To do so one creates a multi-dimensional index on the attributes x
, y
and
z
, e.g. in arangosh:
db.collection.ensureIndex({
type: "zkd",
fields: ["x", "y", "z"],
fieldValueTypes: "double"
});
Unlike for other indexes the order of the fields does not matter.
fieldValueTypes
is required and the only allowed value is "double"
.
Future extensions of the index will allow other types.
Now we can use the index in a query:
FOR p IN points
FILTER x0 <= p.x && p.x <= x1
FILTER y0 <= p.y && p.y <= y1
FILTER z0 <= p.z && p.z <= z1
RETURN p
Possible range queries
Having an index on a set of fields does not require you to specify a full range for every field. For each field you can decide if you want to bound it from both sides, from one side only (i.e. only an upper or lower bound) or not bound it at all.
Furthermore you can use any comparison operator. The index supports <=
and >=
naturally, ==
will be translated to the bound [c, c]
. Strict comparison
is translated to their non-strict counterparts and a post-filter is inserted.
FOR p IN points
FILTER 2 <= p.x && p.x < 9
FILTER y0 >= 80
FILTER p.z == 4
RETURN p
Example Use Case
If you build a calendar using ArangoDB you could create a collection for each user that contains the appointments. The documents would roughly look as follows:
{
"from": 345365,
"to": 678934,
"what": "Dentist",
}
from
/to
are the timestamps when an appointment starts/ends. Having an
multi-dimensional index on the fields ["from", "to"]
allows you to query
for all appointments within a given time range efficiently.

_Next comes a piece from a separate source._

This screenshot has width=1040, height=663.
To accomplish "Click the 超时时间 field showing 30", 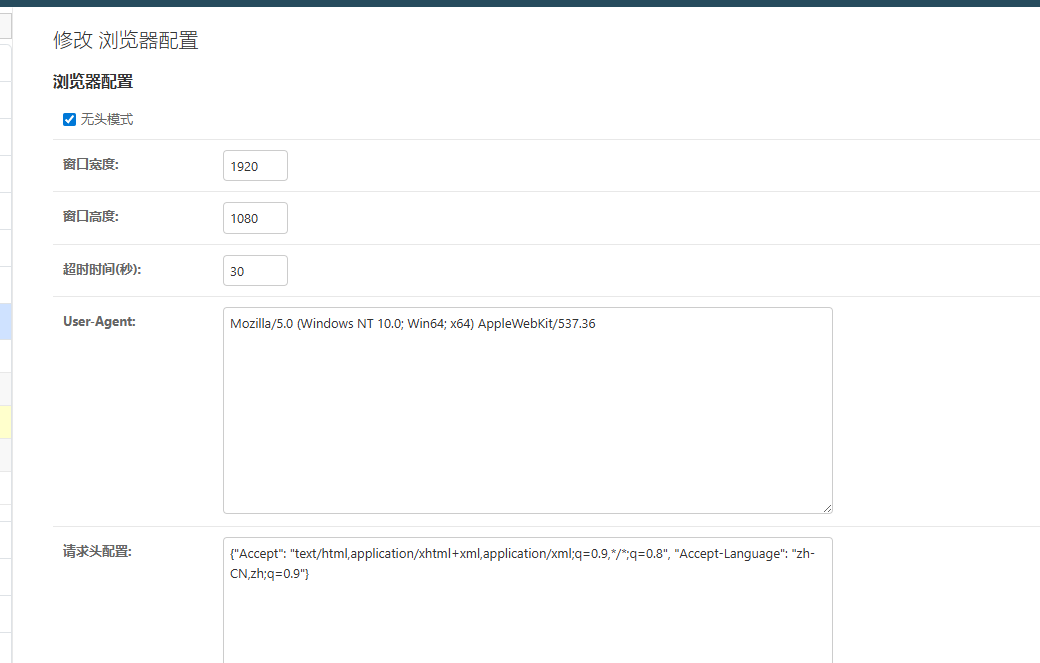I will pyautogui.click(x=255, y=271).
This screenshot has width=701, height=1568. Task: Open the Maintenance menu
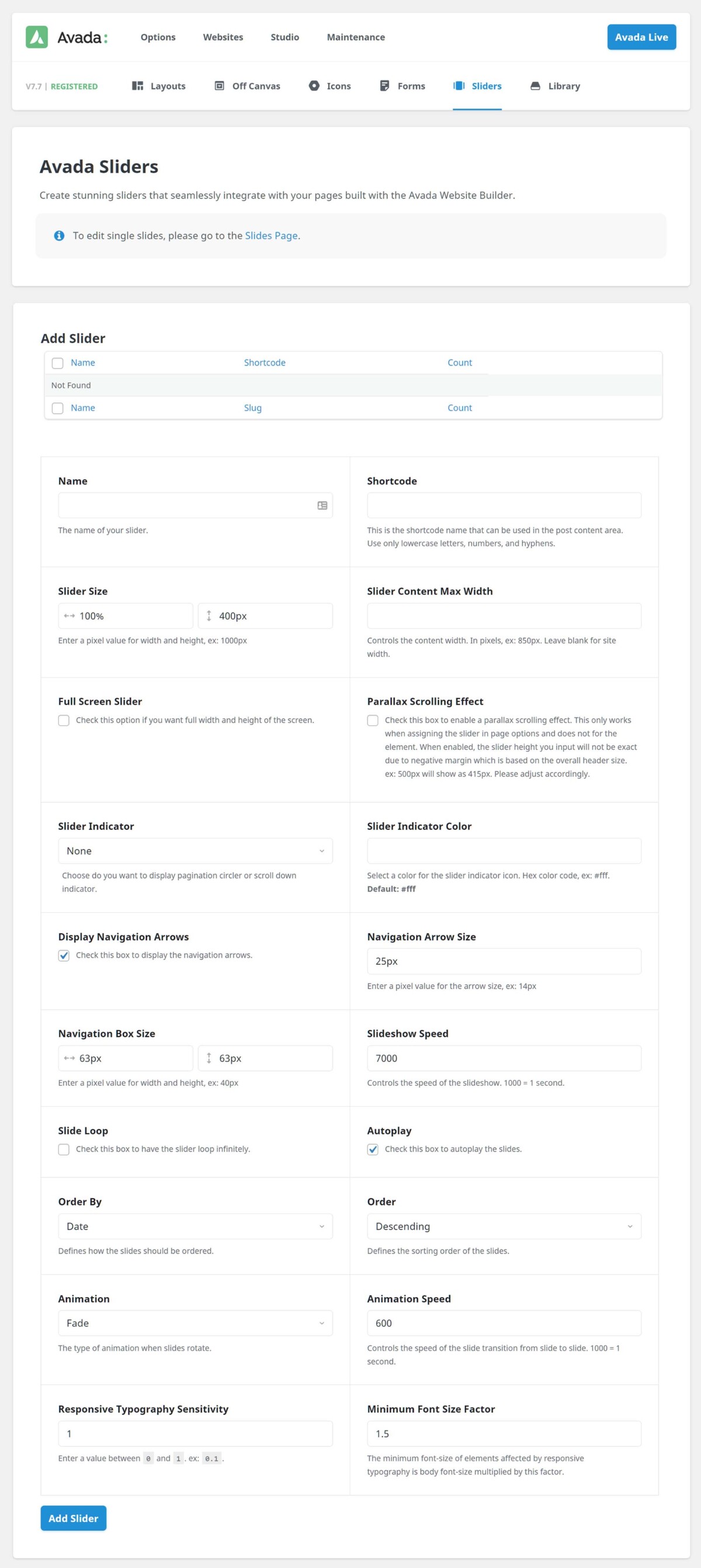pos(355,37)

Finding all appointments within a time range
Given a time range [f, t]
we want to find all appointments [from, to]
that
are completely contained in [f, t]
. Those appointments clearly satisfy the
condition
f <= from and to <= t
Thus our query would be:
FOR app IN appointments
FILTER f <= app.from
FILTER app.to <= t
RETURN app
Finding all appointments that intersect a time range
Given a time range [f, t]
we want to find all appointments [from, to]
that
intersect [f, t]
. Two intervals [f, t]
and [from, to]
intersect if
and only if
f <= to and from <= t
Thus our query would be:
FOR app IN appointments
FILTER f <= app.to
FILTER app.from <= t
RETURN app
Lookahead Index Hint
Introduced in: v3.10.0
Using the lookahead index hint can increase the performance for certain use cases. Specifying a lookahead value greater than zero makes the index fetch more documents that are no longer in the search box, before seeking to the next lookup position. Because the seek operation is computationally expensive, probing more documents before seeking may reduce the number of seeks, if matching documents are found. Please keep in mind that it might also affect performance negatively if documents are fetched unnecessarily.
You can specify the lookahead
value using the OPTIONS
keyword:
FOR app IN appointments OPTIONS { lookahead: 32 }
FILTER @to <= app.to
FILTER app.from <= @from
RETURN app
Limitations
Currently there are a few limitations:
- Using array expansions for attributes is not possible (e.g.
array[*].attr
) - The
sparse
property is not supported. - You can only index numeric values that are representable as IEEE-754 double.
- A high number of dimensions (more than 5) can impact the performance considerably.
- The performance can vary depending on the dataset. Densely packed points can lead to a high number of seeks. This behavior is typical for indexing using space filling curves.